Both firms – each based in the North West – confirmed they had held ‘high-level, preliminary discussions’ on the potential transfer of £23m worth of business, including 16 partners and more than 400 other staff but excluding Hill Dickinson’s marine and clinical negligence work.
Hill Dickinson chief operating officer Iain Johnston told Legal Business that the firm would now involve clients and staff over the next few weeks to get their views, with a vote from the partnership expected this month.
He added: ‘It has become increasingly apparent over the last one or two years that firms have to invest in technology, IT and workflow automation and leave the lawyers able to focus on the high-value bit of the [insurance] work. We have been investing significantly in IT, but we have had a good look at what is required over the next three-five years to take IT to the next level – we are talking about a multimillion-pound investment over a number of years.
‘A number of parts of our firms are growing very quickly and it has become clear that it would be better for our clients and people involved if we found a future for the insurance part of our business in a new home that is dedicated to just doing that.’
Hill Dickinson chief executive Peter Jackson (pictured) added that the sale would allow the firm ‘to focus our resource and efforts on areas of future strategic growth, including marine, commercial and health work’. Hill Dickinson would maintain ‘close relationships with Keoghs’ to service retained clients who require insurance related advice.

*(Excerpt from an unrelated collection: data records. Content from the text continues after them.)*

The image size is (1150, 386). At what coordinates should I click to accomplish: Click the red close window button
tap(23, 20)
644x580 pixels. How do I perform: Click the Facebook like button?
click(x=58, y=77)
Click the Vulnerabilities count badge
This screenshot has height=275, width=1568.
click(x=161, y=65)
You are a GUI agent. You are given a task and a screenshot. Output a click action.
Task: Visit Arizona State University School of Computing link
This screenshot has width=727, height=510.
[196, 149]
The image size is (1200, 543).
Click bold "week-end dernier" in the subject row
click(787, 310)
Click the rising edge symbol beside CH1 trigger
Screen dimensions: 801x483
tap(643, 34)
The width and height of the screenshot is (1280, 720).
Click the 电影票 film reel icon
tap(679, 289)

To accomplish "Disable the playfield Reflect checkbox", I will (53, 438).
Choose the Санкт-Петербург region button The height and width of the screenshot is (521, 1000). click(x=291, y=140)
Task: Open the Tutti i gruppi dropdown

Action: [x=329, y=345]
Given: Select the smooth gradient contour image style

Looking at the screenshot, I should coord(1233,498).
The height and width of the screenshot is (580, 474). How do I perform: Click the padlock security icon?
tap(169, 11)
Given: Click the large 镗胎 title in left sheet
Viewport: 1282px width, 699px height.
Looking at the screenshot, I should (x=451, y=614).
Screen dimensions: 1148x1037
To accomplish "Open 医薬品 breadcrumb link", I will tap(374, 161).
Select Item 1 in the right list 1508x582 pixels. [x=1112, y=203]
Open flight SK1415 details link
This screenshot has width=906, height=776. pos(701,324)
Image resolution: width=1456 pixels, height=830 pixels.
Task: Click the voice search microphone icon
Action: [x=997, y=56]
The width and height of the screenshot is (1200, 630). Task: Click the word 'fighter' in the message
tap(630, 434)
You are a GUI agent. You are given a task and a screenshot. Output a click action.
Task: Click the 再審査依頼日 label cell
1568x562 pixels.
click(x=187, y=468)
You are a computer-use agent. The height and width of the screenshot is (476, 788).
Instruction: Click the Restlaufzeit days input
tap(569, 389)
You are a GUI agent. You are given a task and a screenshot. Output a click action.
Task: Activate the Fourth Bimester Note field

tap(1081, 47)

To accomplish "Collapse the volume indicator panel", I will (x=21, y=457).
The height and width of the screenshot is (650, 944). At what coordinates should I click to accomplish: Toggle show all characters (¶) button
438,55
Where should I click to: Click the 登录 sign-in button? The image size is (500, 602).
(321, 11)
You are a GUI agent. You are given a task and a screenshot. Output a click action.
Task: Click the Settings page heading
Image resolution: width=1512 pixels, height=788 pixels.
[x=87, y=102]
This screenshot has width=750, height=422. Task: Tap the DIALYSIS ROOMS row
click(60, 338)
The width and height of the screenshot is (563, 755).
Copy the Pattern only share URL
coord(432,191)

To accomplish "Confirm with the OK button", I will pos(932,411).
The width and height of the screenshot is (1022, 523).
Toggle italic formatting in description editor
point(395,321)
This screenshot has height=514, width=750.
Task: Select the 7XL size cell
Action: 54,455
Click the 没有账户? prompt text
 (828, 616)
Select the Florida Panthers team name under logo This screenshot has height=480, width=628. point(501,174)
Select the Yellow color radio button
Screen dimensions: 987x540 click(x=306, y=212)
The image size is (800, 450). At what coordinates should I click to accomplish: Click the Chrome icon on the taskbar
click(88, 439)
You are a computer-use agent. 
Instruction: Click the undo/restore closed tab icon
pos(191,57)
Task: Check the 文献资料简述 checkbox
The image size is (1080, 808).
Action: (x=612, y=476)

Keoghs chief executive John Whittle said talks were still at an early stage, adding: ‘Any deal would be fully in-tune with our vision of creating the pre-eminent legal services provider for the UK insurance industry, however it would be premature to comment further on the progression of such discussions until we have fully consulted with our clients and our people.’
The news comes after a challenging few years for Hill Dickinson financially, one of only two top 50 LB100 firms active in the insurance and shipping sector to experience negative revenue growth over the last five years, along with Ince & Co. But while Ince returned to growth in 2016/17, turnover at Liverpool-based Hill Dickinson was down 1% again to £101.7m and profit per equity partner (PEP) fell 9% to £274,000. Since 2011/12, revenue has fallen 8% and PEP 12%.
The sale of the insurance business would further reduce headcount at 150-partner Hill Dickinson, which lost a 24-strong casualty claims team to Kennedys in March after the loss of a panel position in Sheffield spelled the closure of its Yorkshire office.
Speaking with Legal Business about recent financial performance, Johnston said the economic outlook had significantly challenged the shipping sector.
‘The Baltic index has been at a record low for many years and there are many players in this market. The effect on shipping is not just less trade, but also a significant surge of building on cargo capacity over the past ten years. It means the market is overloaded with supply. One of the reasons why profits were down was because of our investment, particularly in hiring people and investing in particular areas. The return on that investment takes time to come through, but we expect a return this year.’
He added: ‘I would not say that the firm is struggling: part of the reduction in revenue is due to us withdrawing from part of business we saw not fitting, for example claimant work.’
He said the firm was working to a ‘pretty cautious budget’ for 2017/18, but as of July it was performing ‘slightly ahead of budget and ahead of last year’.